Women's History Month
Queen rule beehive, not king. (Guyana)
Madame CJ Walker (December 23, 1867 – May 25, 1919)
As a child, the smell of fried hair was a constant. My mother was a hairdresser running her salon from home, and women came to her to create the fantasy that made Madame CJ the first American Black (or white) woman to be a self-made millionaire. Like Madame Walker, my mother used the hot comb to straighten hair.
Black women today seem to have wide choices - heat or chemical, straight or jherri curl, braids or twists, short or long, red or blond, sisterlocks or dreadlocks. Still, Black women need to go the way of Madame CJ Walker if they want to rise in the corporate world, or if their spouses are to create the "right" family portrait as they rise to the top.

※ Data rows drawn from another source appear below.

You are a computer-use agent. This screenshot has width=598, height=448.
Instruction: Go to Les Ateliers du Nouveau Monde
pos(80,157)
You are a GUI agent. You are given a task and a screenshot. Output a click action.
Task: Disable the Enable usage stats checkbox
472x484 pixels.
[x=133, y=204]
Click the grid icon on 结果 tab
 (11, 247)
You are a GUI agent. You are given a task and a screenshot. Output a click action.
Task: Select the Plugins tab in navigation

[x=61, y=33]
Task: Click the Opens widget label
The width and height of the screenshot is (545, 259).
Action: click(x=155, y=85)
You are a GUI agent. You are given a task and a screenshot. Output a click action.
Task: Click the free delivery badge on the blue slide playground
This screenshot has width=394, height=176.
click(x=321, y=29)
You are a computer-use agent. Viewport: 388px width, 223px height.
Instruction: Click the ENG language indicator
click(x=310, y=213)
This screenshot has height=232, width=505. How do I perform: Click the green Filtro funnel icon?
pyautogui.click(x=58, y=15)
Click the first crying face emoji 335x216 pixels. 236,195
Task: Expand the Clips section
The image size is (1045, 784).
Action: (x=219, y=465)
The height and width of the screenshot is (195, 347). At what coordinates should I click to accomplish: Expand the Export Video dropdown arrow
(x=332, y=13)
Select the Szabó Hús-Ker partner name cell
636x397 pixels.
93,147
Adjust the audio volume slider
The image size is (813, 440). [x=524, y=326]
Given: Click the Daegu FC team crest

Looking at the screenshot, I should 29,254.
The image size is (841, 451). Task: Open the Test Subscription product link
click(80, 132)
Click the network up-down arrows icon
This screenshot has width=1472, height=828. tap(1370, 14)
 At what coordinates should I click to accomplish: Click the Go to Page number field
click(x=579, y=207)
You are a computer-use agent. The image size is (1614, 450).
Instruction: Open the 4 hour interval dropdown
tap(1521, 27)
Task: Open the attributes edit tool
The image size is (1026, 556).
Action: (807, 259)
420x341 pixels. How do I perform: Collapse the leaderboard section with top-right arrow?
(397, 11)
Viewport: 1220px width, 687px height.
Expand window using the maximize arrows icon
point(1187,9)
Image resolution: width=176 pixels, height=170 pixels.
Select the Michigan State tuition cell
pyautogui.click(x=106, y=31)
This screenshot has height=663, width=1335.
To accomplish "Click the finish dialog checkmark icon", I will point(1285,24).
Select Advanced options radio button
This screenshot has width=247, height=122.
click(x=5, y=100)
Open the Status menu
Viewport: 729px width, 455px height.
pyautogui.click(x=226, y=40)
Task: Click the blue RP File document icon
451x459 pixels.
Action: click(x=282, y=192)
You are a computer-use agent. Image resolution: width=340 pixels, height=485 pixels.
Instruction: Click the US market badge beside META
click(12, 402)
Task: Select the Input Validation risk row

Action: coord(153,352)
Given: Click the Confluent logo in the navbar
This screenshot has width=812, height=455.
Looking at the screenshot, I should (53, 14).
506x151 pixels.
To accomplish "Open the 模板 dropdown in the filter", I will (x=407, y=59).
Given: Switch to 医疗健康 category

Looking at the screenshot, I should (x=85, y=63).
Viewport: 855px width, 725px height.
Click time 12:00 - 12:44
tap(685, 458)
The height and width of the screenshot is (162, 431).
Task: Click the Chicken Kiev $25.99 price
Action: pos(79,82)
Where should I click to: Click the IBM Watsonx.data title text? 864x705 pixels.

Madame CJ Walker was born as Sarah Breedlove. Her parents, who had been slaves, died when she was seven years old. She and her sister later worked as maids, and she married at age 14 - apparently to escape an abusive brother-in-law. She was widowed at age 20, with a daughter to support. She became a laundress, and by 1905 she was a sales agent for a Black woman, Ann Malone who made hair care products.
Of her rise to riches, she stated, “ I am a woman who came from the cotton fields of the South. From there I was promoted to the washtub. From there I was promoted to the cook kitchen. And from there I promoted myself into the business of manufacturing hair goods and preparations...I have built my own factory on my own ground.”
In 1906, she married Charles Joseph Walker, and changed her name to Madame CJ Walker. She then founded her Madame CJ Walker Manufacturing Comany to sell hair care products and cosmetics.
Reports do not say how Madame Walker found the means to rise from a white person's kitchen to her own manufacturing plant. One hint is that the way in which she acquired the formula for her hair grower. She said the ingredients came to her in a dream in which a Black man told her how to cure baldness. She also seems to have "borrowed" Ann Malone's formula, and I did not come across a record of royalty payments.
Charles Joseph Walker, a newspaperman, contributed to the management of the business, but it is not clear whether he brought equity as well. Madame Walker divorced him by 1910, and by 1917 she had the biggest Black-owned business in the US.
To Madame Walker's credit, she never forgot her early struggles, and she tried to use her wealth to create opportunities for others. Thousands of Black women working as her agents earned almost as much in a day as they might have done in a week working as a maid. She helped to raise funds for anti-lynching campaigns, and personally donated $5,000 to the NAACP for this cause. This was the largest gift the NAACP had received up to this time. She also made the largest contribution to saving abolitionist Frederick Douglass' home. In her will, she left money to support Black schools, organizations, and institutions.
When Madame Walker died at age 51, her daughter Lelia succeeded her. Madame Walker was inducted into the Junior Achievement U.S. Business Hall of Fame in 1992. In January 1998 the USPS issued the Madam C.J. Walker Commemorative stamp.
The discussion of Black women's hair remains relevant enough to have been the subject of Chris Rock's recent movie "Good Hair". From the fifties hot comb straight look, the sixties Afro and the seventies dreadlocks, we now seem to be in the era of the Korean hair weave. What next?